* [ACTION ITEM] In the entries below, find the line containing "Frequently Asked Questions (106, 2370)", then copy it and every later line exactly, ending with the last line.

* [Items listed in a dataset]
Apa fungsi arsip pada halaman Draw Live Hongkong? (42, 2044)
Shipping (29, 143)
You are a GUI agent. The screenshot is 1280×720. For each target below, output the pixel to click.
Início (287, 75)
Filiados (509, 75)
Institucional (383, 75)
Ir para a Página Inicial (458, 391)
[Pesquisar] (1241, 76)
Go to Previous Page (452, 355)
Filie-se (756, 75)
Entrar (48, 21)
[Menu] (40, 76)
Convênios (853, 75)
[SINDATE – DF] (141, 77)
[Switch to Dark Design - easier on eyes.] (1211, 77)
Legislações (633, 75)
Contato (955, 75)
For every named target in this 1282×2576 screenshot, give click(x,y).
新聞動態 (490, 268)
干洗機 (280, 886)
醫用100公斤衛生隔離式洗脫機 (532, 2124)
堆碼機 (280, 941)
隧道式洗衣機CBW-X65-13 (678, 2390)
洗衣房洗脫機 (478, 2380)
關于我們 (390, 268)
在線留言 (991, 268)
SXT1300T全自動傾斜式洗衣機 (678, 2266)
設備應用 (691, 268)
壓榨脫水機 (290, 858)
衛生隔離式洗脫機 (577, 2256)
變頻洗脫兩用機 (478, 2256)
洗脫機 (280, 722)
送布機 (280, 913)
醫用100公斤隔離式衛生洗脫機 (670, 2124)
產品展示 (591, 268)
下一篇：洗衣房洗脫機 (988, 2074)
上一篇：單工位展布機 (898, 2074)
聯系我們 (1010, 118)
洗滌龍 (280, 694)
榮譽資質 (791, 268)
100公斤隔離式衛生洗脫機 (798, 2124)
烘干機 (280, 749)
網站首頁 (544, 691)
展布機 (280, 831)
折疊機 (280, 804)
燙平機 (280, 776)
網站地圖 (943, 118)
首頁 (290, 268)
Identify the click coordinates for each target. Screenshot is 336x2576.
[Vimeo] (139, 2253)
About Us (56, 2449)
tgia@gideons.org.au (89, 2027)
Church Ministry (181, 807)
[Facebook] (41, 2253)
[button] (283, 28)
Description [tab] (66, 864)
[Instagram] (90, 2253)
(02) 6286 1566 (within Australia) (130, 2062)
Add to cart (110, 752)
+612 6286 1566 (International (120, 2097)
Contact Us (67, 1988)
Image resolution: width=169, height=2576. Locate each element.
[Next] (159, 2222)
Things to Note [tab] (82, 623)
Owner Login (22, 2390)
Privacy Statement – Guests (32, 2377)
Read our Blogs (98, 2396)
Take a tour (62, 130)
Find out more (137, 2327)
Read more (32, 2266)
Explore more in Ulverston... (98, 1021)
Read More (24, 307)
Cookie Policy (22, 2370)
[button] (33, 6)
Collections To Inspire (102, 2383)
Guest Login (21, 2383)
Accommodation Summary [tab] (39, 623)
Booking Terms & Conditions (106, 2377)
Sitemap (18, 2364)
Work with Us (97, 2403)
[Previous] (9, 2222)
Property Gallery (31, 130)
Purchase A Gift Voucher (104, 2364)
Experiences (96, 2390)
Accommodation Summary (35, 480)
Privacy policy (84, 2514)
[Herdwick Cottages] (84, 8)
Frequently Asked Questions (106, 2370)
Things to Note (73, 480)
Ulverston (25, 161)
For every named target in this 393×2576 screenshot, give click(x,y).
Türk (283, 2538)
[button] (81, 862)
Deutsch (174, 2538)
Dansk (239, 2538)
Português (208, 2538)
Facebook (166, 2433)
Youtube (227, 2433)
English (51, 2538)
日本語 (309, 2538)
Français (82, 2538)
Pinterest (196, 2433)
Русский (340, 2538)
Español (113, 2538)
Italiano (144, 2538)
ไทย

* [RESPONSE BELOW]
Frequently Asked Questions (106, 2370)
Things to Note (73, 480)
Ulverston (25, 161)
For every named target in this 393×2576 screenshot, give click(x,y).
Türk (283, 2538)
[button] (81, 862)
Deutsch (174, 2538)
Dansk (239, 2538)
Português (208, 2538)
Facebook (166, 2433)
Youtube (227, 2433)
English (51, 2538)
日本語 (309, 2538)
Français (82, 2538)
Pinterest (196, 2433)
Русский (340, 2538)
Español (113, 2538)
Italiano (144, 2538)
ไทย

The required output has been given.